By Friday, nearly 1,500 people were confirmed positive with the virus. At least 38 have died. Dire models from the Institute for Health Metrics and Evaluation at the University of Washington — models that influenced the state’s decision to issue a stay-at-home order — project that by mid-April, Alabama could have a massive shortage of ventilators and hospital beds.

“The timeline I think makes sense and the time when we’re expected to have a surge is the part that was most useful to us,” Harris said. “We’ve been trying very hard to get an order in place with regards to this surge that we expect to happen.”

The model estimates that Alabama could have a shortage of 20,000 hospital beds, 3,900 intensive care beds and more than 2,000 ventilators.

At least 3,500 ventilators would be needed at the peak of the COVID-19 outbreak in mid-April, according to the IHME model. Last month, Alabama Hospital Association President Donald Williamson said the state has a surge capacity of about 800.

The same model projects that about 5,500 people could die from COVID-19 in Alabama by August. However, the model is live and is regularly adjusted. Earlier this week, it suggested that 7,000 people could die by August.

Harris said the state, over the past couple of weeks, has added a few hundred additional ventilators to its capacity by converting anesthesia machines and veterinary ventilators for use on those infected with the coronavirus.

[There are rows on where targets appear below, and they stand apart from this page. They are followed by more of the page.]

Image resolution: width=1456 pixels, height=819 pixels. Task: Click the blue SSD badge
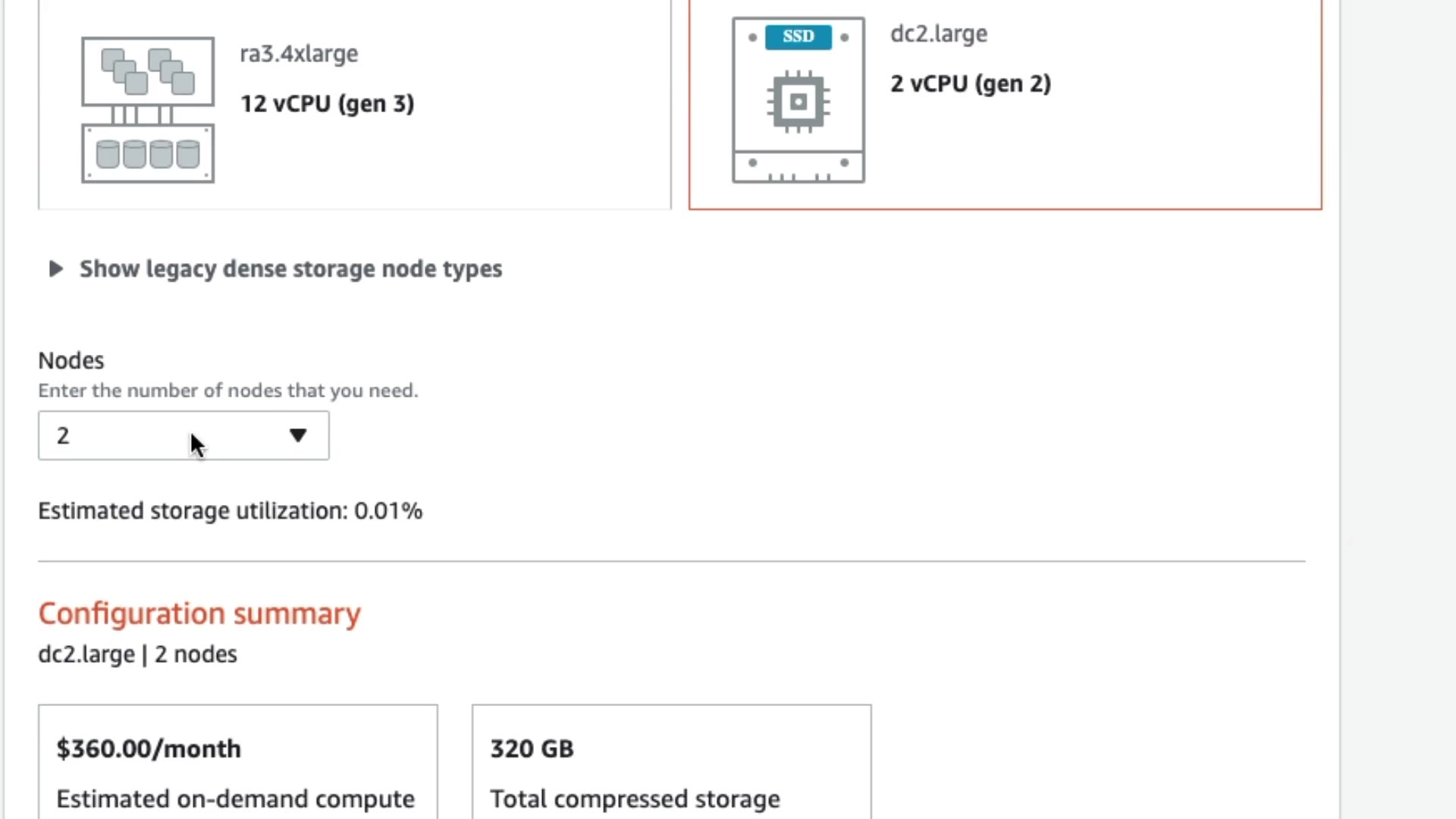pyautogui.click(x=798, y=36)
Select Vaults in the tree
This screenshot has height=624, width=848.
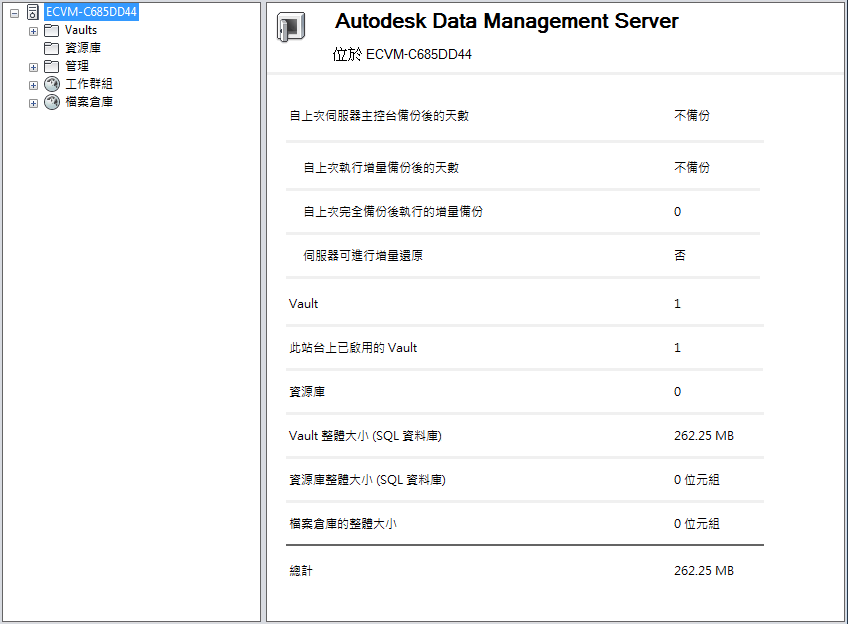[x=81, y=30]
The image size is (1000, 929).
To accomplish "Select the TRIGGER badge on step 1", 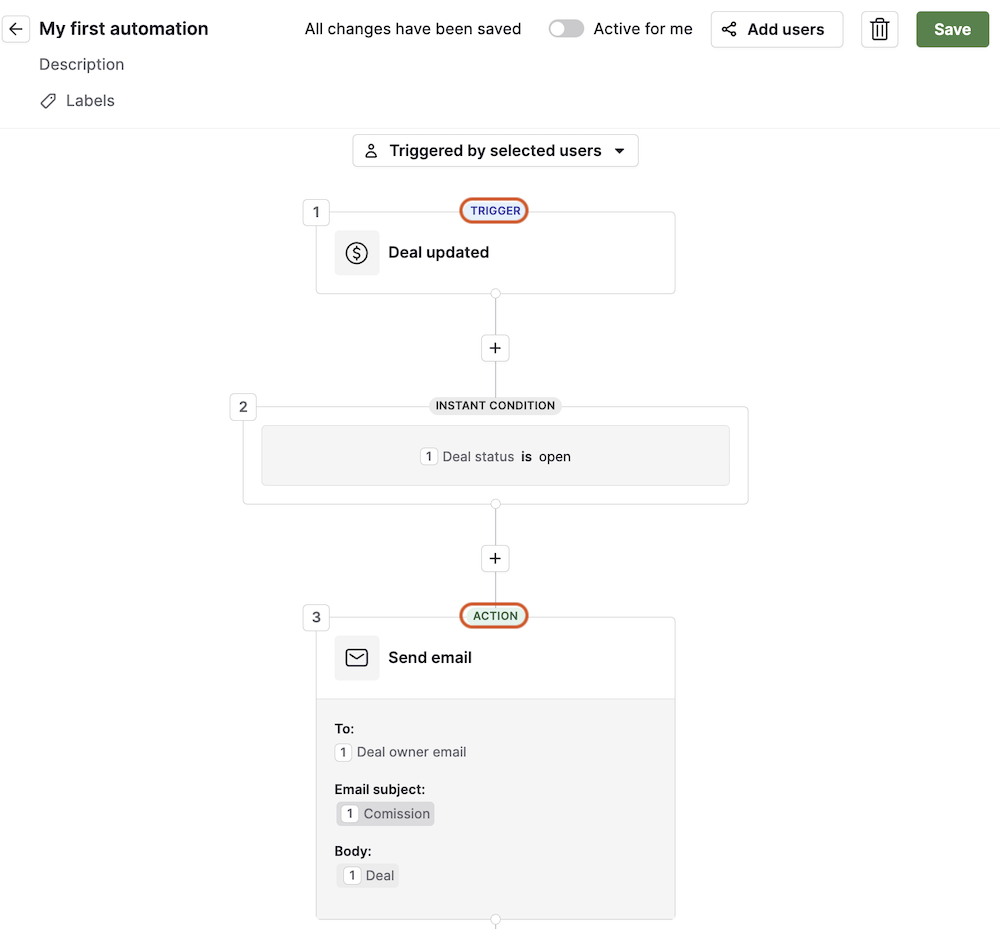I will click(493, 210).
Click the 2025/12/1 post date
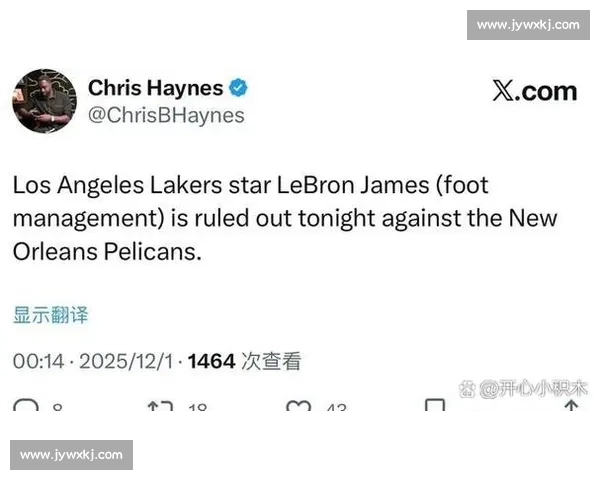600x480 pixels. coord(126,361)
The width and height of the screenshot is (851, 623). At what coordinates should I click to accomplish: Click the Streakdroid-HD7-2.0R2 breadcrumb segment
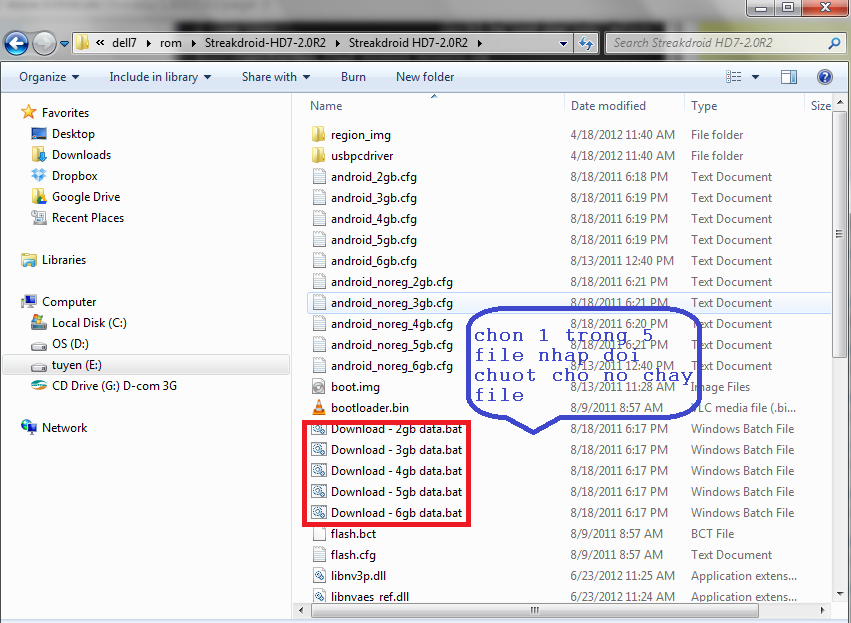point(265,43)
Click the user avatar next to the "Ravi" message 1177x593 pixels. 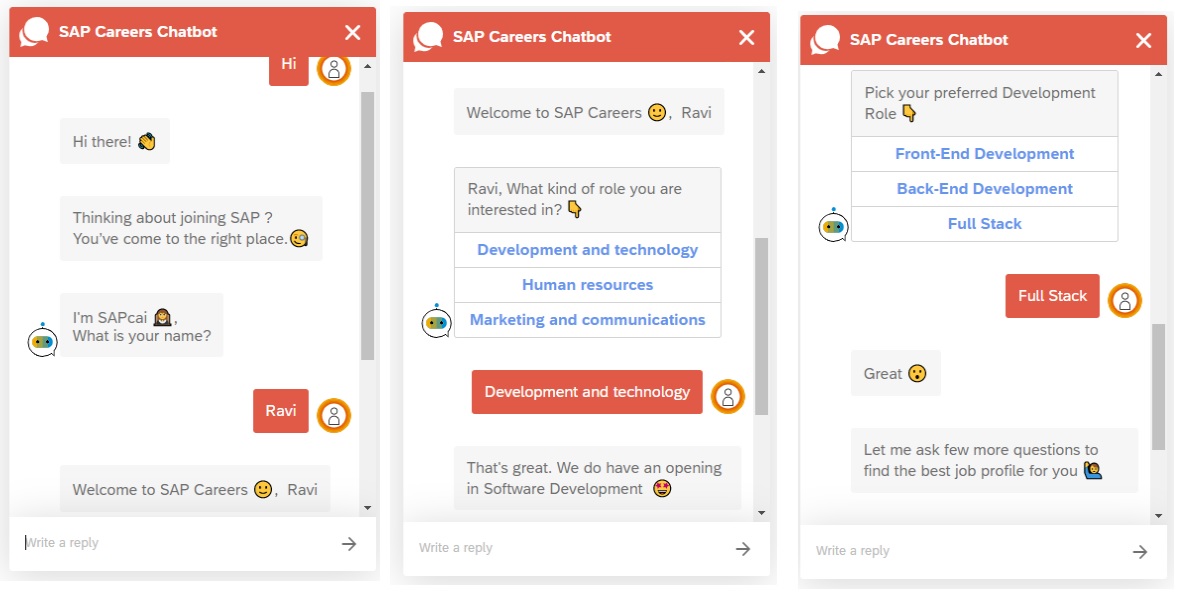334,414
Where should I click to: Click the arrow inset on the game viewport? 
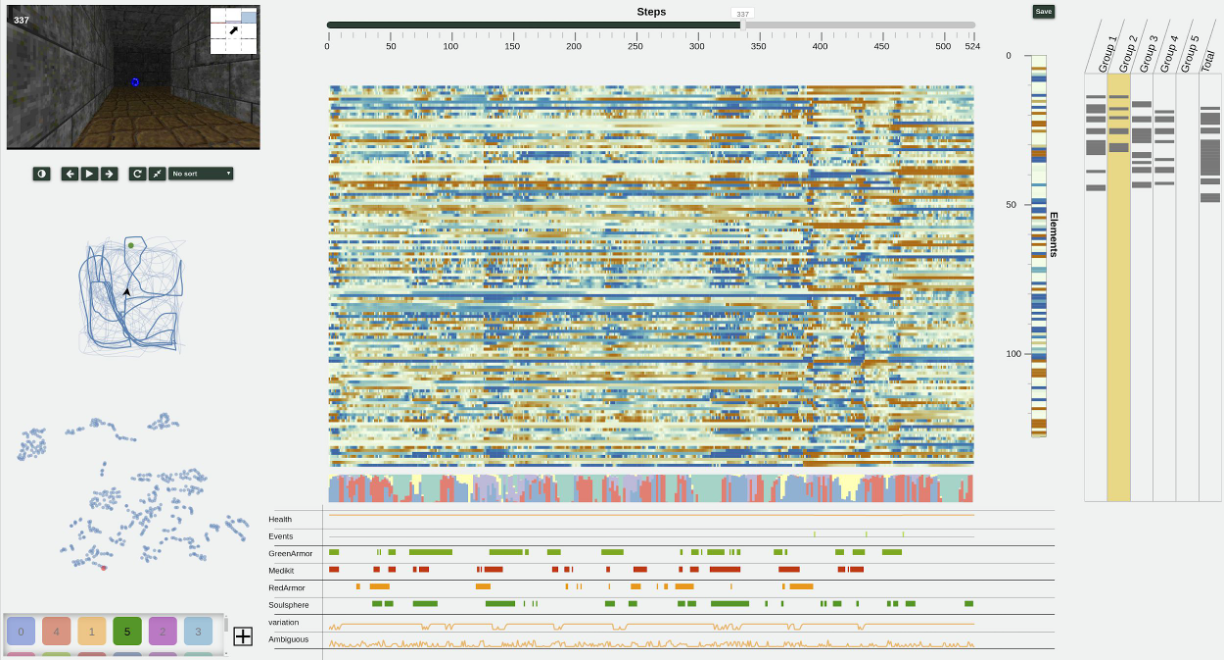coord(234,30)
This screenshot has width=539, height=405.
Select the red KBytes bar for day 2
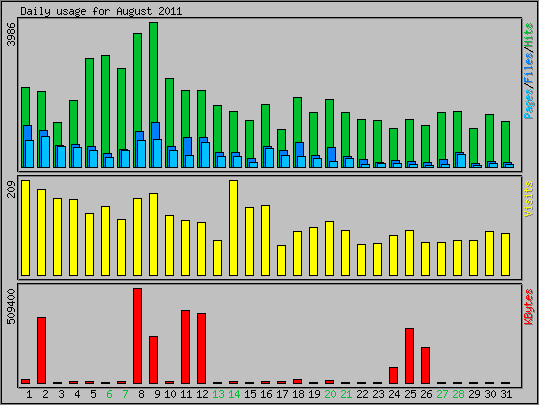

“Yet, even with adding all of those ventilators, going up by a few hundred units, which means to tell you that we’re still using around the same percent of all of our ventilators even though the number [of ventilators] is going up,” Harris said. “So we know that there are more patients on ventilators.”

The state health officer said some hospitals in the state are already struggling but others are cooperating to share resources.

“They are really working hard to make sure that they have what they need, and we’re trying very hard, along with the governor’s office, to make sure that Alabama has enough inventory,” Harris said.